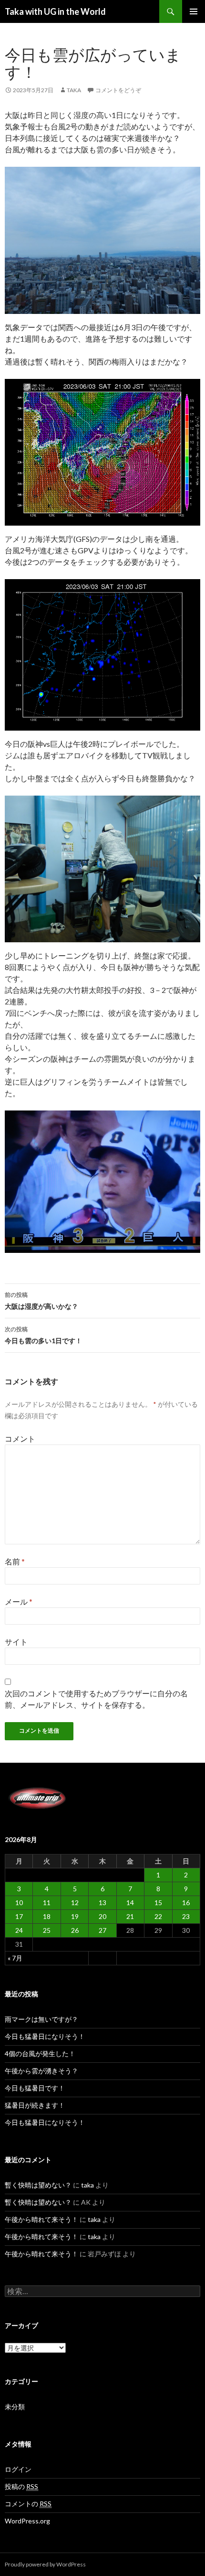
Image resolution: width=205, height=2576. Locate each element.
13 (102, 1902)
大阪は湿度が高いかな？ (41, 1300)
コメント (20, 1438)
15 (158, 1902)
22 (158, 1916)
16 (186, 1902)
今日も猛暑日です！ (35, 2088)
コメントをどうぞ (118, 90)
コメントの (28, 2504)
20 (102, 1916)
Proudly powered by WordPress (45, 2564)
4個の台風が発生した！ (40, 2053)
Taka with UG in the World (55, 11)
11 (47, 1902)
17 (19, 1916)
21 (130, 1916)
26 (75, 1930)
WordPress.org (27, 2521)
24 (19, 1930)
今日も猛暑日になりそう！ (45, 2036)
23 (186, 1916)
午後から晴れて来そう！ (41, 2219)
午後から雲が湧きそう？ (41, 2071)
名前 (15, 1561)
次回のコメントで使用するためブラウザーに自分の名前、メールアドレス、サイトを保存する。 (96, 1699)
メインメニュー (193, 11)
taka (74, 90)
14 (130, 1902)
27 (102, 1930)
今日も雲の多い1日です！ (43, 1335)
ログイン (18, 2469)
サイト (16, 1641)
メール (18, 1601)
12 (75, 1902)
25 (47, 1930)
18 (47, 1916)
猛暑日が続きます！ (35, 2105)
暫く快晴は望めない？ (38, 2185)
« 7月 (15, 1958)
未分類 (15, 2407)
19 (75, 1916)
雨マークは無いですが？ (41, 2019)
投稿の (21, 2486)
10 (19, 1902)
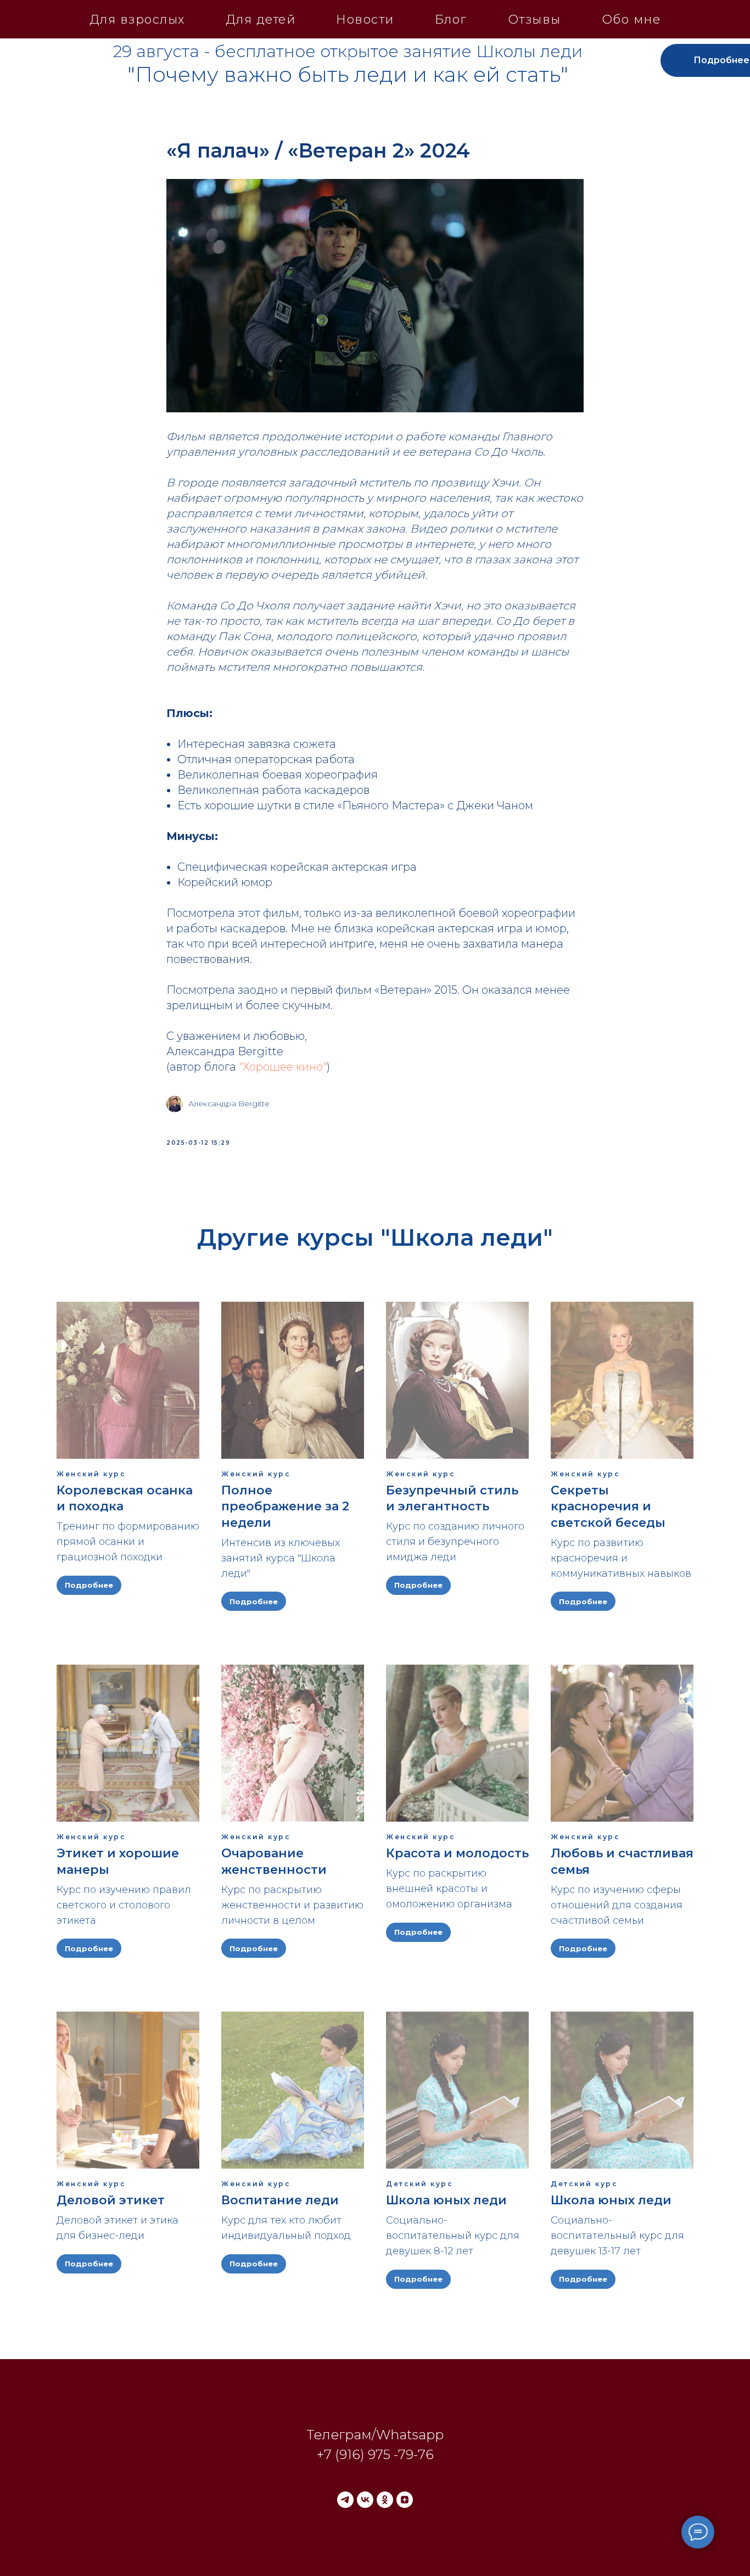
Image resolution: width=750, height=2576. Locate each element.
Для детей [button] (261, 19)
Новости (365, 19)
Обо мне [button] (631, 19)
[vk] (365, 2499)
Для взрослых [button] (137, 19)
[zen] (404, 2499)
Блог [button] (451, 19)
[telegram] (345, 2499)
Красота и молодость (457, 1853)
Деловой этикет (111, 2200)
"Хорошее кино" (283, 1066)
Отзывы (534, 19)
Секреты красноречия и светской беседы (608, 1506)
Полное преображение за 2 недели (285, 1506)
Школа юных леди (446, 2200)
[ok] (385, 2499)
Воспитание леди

...

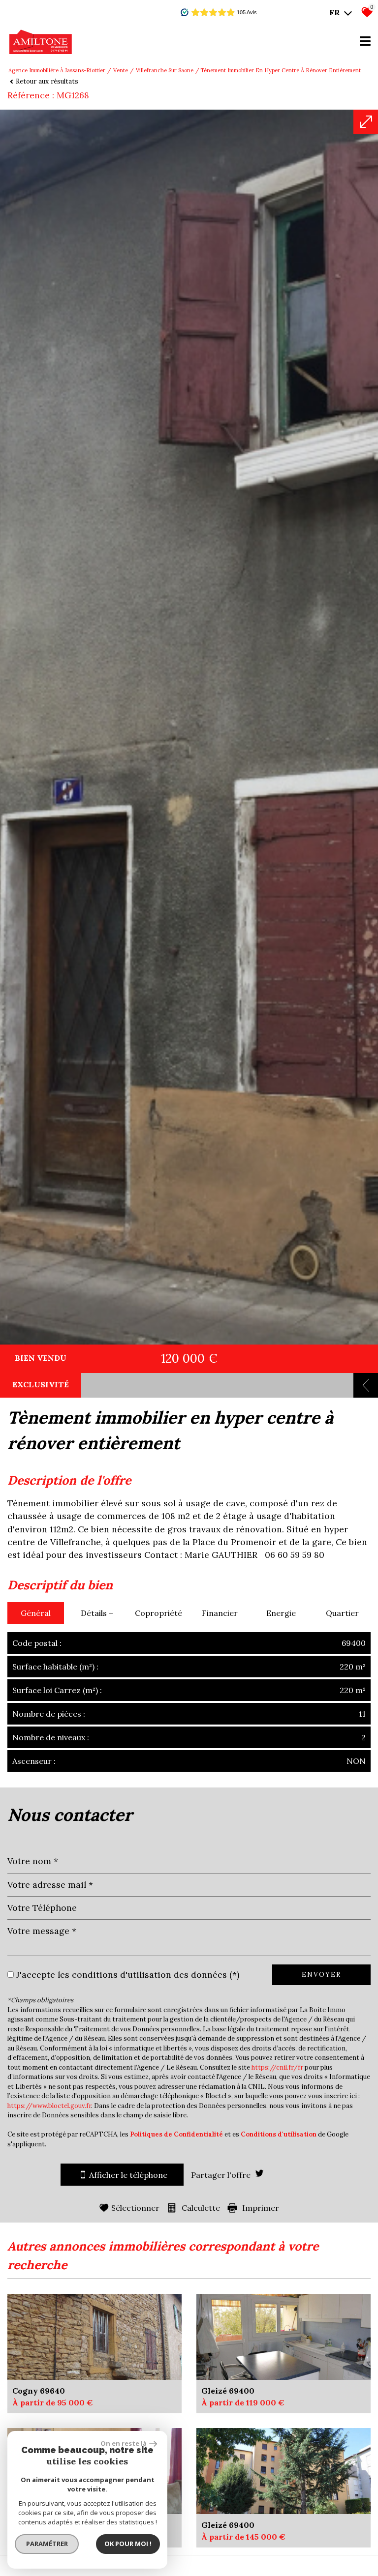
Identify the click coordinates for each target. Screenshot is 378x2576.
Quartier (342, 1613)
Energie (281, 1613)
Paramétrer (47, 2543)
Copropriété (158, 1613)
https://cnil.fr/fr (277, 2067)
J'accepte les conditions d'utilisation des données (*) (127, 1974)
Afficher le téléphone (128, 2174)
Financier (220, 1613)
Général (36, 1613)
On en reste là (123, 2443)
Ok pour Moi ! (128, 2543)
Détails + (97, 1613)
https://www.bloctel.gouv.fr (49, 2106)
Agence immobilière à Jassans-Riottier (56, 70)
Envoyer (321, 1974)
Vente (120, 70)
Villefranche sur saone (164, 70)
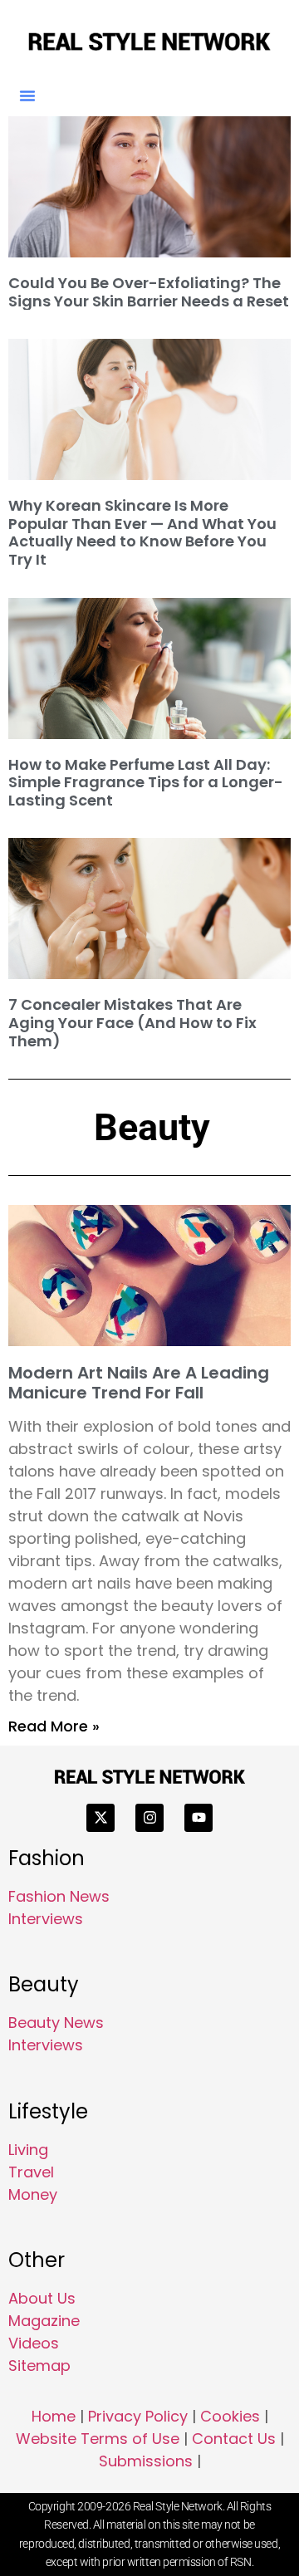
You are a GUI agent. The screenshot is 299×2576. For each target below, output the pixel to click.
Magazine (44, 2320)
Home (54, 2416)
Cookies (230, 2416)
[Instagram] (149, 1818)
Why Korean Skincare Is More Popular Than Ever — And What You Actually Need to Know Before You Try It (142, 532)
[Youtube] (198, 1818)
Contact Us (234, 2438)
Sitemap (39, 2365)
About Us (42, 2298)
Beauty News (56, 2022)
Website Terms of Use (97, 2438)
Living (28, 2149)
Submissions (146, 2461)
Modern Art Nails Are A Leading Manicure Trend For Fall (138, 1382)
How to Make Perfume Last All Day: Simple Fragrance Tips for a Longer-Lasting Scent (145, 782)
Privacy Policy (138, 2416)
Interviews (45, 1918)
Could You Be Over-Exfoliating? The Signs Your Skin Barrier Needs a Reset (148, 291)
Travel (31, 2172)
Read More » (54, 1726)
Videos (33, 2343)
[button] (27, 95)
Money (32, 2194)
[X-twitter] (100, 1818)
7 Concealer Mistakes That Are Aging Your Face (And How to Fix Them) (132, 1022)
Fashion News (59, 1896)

** What the task requires **
Using the records above, select and copy every line that has the word "WordPress".

** Answer to the exercise **
Proudly powered by WordPress (45, 2564)
WordPress.org (27, 2521)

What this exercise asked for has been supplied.